:: Exercise description ::
Reproduce the listing below word for word, from its first line up to and including the line containing "(1302, 54).". Leave the pictures out of your copy.

--- START ---

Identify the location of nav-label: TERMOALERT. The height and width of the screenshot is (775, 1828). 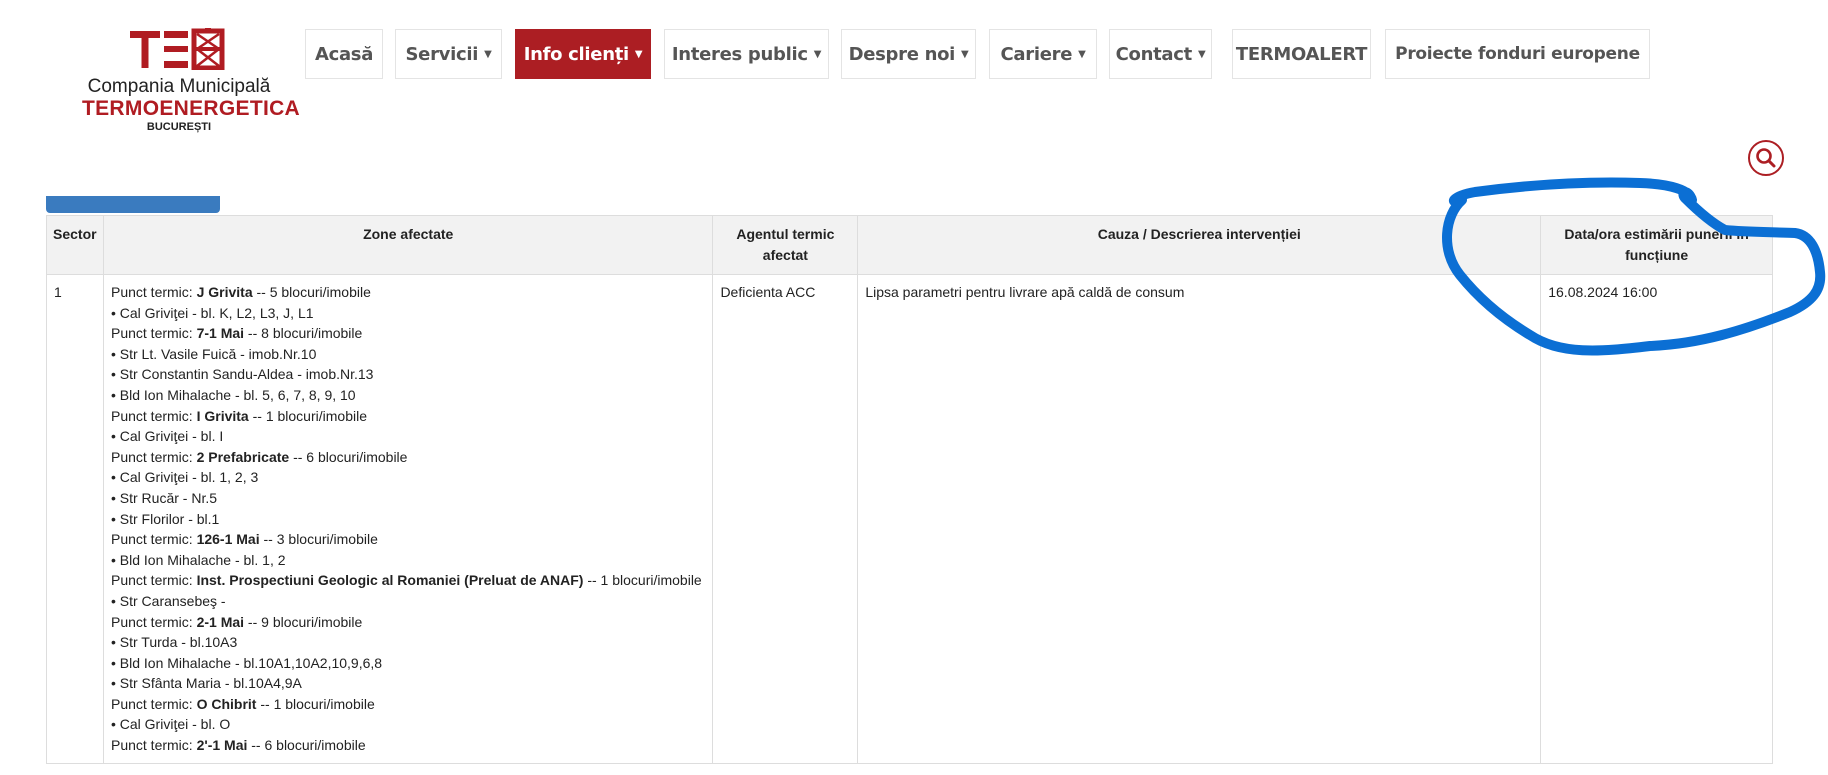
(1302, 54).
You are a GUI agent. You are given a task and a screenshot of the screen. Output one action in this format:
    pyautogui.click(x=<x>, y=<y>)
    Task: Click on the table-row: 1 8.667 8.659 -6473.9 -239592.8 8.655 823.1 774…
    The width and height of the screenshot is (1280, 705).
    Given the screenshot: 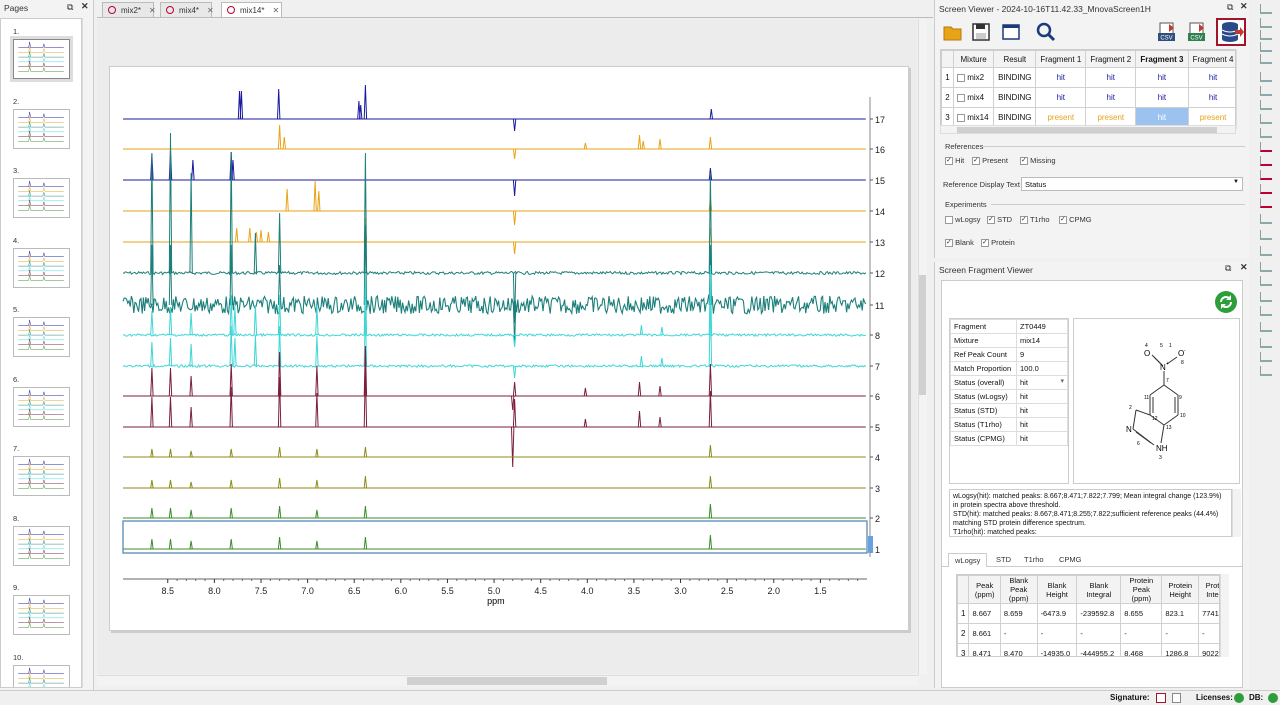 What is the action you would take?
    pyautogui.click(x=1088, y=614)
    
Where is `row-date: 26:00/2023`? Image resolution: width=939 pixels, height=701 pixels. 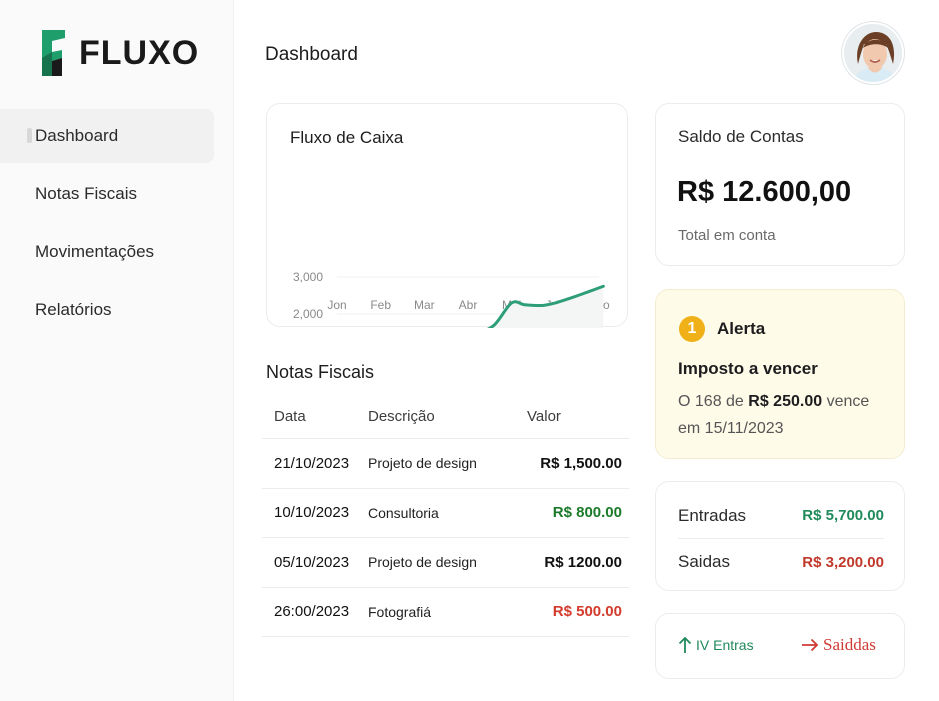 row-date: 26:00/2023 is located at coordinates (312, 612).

--- END ---

:: Reply ::
Identify the location of nav-label: TERMOALERT. The height and width of the screenshot is (775, 1828). 
(1302, 54).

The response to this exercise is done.